Text provided Start Marker
Coach John Wooden once said that the teaching profession contributes more to the future of our society than any other single profession. I agree. Regular readers of my blog know that I often cite the importance that other countries place on the teaching profession. We should follow their lead. As businessman Lee Iacocca once noted, in a completely rational society, the best of us would be teachers and the rest of us would have to settle for something else.
Most of us think we know what it means to teach, and by extension, to be a teacher.
But, the truth is, most people don't really know much about teaching. Their memories and perceptions come from being students — not teachers who spent hours, days and months preparing for them to arrive in their classrooms.
Most people have no knowledge of hours-long curriculum planning meetings, weekends spent correcting students' work or the time spent on professional learning seeking out new teaching strategies to help students master critical concepts.
Most people have never managed a classroom of 25 or more students, some of whom come to school angry or neglected, leery that another adult will let them down, but at the same time craving someone who will listen to them, see them, believe in them and help them.
Most people don't know what it is like to stress over learning new, more in-depth standards, master yet another new technology, or feel like a failure when all their hard work results in barely a percentage blip on state assessments.
In the public eye, teachers often swing between being revered and reviled. They are either members of the noblest profession or they are viewed as incompetent and ineffective.
Text provided End Marker
Raw data Start Marker
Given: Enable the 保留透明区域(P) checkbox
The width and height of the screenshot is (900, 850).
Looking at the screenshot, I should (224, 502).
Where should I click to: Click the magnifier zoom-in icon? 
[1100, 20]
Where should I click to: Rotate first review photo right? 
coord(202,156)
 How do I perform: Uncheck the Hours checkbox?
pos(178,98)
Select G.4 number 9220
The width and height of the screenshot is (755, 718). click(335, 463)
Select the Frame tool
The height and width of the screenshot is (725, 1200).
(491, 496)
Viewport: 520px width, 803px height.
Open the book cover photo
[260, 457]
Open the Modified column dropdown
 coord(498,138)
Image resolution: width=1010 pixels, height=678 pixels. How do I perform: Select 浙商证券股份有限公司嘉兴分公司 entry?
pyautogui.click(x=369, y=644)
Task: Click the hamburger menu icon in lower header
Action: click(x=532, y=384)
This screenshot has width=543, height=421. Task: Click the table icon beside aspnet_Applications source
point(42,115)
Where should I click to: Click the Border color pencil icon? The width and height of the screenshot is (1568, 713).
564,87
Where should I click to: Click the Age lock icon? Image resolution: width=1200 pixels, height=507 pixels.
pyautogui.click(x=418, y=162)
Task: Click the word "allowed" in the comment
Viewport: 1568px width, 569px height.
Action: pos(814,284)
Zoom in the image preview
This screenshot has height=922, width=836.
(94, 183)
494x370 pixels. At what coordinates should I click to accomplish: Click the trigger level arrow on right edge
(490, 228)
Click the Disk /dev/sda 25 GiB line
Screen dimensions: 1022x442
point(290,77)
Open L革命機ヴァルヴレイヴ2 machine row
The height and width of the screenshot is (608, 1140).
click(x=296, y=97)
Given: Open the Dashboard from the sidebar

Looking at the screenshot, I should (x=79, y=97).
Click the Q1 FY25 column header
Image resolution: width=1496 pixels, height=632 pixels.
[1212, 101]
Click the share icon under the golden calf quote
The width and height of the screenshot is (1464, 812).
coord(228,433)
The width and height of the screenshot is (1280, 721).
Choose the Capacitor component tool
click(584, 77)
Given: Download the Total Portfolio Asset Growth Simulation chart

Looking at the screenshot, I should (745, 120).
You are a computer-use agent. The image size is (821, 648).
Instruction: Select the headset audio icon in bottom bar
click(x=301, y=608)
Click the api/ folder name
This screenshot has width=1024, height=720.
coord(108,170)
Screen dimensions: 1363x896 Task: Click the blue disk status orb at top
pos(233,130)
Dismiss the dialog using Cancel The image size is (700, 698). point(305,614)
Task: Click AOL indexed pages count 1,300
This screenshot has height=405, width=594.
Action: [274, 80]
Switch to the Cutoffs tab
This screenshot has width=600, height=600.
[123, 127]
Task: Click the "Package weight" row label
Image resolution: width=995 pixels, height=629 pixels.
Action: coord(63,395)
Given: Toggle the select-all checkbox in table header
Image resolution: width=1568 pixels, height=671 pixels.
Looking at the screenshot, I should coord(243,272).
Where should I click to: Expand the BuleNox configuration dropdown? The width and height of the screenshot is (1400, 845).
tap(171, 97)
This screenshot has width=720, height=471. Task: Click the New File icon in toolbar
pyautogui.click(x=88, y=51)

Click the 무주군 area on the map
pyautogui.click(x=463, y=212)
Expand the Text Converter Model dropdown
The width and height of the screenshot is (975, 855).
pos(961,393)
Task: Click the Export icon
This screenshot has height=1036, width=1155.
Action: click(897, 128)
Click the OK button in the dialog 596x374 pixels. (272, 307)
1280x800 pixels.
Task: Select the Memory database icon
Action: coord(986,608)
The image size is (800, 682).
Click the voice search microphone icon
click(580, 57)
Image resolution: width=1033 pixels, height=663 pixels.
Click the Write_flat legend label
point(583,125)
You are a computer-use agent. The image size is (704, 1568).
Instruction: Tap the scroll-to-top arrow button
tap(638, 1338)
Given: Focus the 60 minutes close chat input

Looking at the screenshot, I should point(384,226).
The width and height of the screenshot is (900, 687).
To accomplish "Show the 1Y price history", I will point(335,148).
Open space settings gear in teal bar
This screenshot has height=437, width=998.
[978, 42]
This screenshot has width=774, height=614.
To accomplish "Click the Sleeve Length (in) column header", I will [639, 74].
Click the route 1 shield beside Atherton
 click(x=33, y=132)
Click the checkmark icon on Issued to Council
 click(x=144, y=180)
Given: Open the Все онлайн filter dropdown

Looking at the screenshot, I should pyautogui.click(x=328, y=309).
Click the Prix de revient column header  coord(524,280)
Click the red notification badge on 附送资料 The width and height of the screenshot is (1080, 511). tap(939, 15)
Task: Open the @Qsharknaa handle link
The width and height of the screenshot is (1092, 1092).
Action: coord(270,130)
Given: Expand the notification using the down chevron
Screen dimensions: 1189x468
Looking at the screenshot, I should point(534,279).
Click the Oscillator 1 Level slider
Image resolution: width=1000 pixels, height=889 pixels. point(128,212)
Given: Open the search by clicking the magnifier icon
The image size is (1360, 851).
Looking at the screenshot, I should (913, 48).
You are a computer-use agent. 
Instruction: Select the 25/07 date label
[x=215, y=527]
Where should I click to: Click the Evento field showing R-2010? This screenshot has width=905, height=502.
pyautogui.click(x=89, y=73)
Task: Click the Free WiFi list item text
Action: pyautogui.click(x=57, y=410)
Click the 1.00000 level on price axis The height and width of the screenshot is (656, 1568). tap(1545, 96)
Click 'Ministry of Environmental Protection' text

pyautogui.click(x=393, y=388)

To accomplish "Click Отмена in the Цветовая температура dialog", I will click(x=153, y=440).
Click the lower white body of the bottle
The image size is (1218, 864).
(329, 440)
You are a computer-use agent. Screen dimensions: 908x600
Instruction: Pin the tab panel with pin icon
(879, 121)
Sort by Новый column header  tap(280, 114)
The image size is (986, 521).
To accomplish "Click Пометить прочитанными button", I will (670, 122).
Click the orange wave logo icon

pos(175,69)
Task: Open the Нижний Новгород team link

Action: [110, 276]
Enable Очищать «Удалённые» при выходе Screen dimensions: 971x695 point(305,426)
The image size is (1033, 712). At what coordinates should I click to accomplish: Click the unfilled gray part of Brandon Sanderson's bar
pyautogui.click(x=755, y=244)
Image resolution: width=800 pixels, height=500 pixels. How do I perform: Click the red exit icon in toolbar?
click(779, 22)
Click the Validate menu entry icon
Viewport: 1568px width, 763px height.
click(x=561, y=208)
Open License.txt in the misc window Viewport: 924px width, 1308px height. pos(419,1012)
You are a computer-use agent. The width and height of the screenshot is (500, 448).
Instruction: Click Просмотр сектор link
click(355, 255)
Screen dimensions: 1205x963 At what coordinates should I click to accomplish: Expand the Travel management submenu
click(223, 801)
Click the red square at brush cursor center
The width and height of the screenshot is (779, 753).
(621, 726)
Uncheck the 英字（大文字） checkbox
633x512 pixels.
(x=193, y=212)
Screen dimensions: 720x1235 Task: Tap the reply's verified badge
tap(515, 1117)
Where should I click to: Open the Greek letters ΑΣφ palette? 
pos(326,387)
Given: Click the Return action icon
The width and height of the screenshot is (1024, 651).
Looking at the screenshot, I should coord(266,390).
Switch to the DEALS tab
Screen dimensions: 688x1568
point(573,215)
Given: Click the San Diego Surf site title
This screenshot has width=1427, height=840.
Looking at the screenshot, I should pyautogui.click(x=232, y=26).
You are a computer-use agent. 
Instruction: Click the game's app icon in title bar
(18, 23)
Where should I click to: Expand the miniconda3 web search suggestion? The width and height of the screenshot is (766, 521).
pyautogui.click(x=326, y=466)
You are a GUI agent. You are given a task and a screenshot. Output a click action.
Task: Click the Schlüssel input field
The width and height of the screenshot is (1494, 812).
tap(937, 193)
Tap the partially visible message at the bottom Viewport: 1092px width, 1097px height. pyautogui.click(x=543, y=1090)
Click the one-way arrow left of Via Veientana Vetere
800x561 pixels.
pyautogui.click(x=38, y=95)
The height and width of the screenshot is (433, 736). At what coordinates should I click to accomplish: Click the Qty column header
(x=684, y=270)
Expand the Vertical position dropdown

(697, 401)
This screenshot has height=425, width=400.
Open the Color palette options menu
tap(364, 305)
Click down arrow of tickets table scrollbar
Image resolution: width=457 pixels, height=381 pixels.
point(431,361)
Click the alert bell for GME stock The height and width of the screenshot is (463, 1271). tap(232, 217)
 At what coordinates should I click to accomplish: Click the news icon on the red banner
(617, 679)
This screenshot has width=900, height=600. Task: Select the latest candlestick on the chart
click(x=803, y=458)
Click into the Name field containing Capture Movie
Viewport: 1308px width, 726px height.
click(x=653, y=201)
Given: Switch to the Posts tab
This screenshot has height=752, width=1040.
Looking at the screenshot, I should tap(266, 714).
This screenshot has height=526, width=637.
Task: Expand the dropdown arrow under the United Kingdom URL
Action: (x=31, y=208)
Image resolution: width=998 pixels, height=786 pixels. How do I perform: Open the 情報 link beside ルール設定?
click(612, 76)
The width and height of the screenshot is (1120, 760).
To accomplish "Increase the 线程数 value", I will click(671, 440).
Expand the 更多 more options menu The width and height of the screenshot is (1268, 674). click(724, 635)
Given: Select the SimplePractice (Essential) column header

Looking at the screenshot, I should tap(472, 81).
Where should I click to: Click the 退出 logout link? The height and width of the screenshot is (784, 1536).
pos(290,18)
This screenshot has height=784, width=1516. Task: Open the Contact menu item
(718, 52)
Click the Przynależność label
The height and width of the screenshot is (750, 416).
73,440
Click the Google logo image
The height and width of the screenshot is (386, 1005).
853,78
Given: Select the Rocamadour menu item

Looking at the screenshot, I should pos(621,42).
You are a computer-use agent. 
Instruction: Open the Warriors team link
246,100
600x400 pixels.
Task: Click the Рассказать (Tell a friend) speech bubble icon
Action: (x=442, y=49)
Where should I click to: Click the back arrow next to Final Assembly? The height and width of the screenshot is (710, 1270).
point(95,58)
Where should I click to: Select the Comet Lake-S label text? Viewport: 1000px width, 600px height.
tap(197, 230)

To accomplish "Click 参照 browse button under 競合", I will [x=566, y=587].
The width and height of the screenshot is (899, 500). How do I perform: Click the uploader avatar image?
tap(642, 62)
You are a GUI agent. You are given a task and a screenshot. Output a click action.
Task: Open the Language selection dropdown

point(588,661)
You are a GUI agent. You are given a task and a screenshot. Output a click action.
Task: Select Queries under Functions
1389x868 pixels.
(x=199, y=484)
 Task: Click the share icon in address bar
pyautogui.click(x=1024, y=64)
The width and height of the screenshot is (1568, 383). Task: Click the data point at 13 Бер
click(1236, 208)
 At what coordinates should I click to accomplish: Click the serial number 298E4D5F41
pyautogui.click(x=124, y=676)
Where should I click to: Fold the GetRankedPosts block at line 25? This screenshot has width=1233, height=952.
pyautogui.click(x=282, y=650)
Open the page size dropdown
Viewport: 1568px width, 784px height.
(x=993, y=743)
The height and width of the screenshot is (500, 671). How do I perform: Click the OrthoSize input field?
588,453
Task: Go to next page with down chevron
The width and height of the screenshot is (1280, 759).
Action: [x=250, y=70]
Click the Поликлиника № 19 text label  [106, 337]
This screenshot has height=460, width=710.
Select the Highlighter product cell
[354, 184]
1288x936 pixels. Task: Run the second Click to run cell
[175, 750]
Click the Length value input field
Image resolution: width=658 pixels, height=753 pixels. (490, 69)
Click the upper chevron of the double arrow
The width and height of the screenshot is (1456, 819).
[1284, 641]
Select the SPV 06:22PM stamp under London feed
Raw data End Marker
What this exercise asks —
a – In the text on the teaching profession, what did Lee Iacocca say the best of us would be in a completely rational society?
b – Please condense the paragraph in the text on the teaching profession that begins "Most people have never managed" into one shorter sentence that keeps its main facts.
c – Write a continuation of the text on the teaching profession, beginning after its final sentence.

Answer section —
a – Teachers.

b – Few people have run a class of 25 or more students, some arriving angry or neglected, distrustful of adults, yet longing for someone to listen to them, see them, believe in them and help them.

c –
These are simplistic, one-dimensional characterizations. Neither offers a true portrait of what it means to teach. In fact, the two extremes allow the realities of those who teach our children to be glossed over, unsaid and unshared.
Our preconceived notions and assumptions stop us from really knowing the first-year high school special education teacher who deals with students who cannot control their emotions and act out by swearing, throwing things, and sometimes physically harming themselves.
We don't get to meet the teachers who keep snacks in their desks so students don't go hungry, who buy winter coats, hats and mittens for children who come to school cold, or who purchase new shoes for those who can't afford them. Then there are the teachers who often work summers to raise money to help send students on field trips and to sporting events — experiences these students wouldn't otherwise have, if not for the teacher's selfless acts.
We seldom hear about teachers who help students afford the medications they need or who, often anonymously, pay to have heat, electricity or water turned back on for struggling families so their students will have the basics at home.
We miss out on learning about the teacher who regularly helps students' families read their mail because they cannot read well enough to understand it.
Or the teacher who logs 50 hours in one nine-week period volunteering time after school so that students can have the experience of being part of a drama production.
Yet, all of these teachers are real — dedicated, compassionate professionals who want the best for their students.
Few, however, take the time to learn what teachers really do and what is happening in their classrooms. Teachers ignite the spark of learning in children. They inspire, encourage and support our children. Great teachers don’t see students for what they can’t do, but help them discover what they can do.
If all the current critics of public education spent just one day with a teacher in a classroom, they would learn the truth about our public education system, the progress our students are making and the dedication and professionalism of our teachers.
Too often we think we know what teachers do and what they need to do better. But we don't really know unless we listen to those who know — those who teach.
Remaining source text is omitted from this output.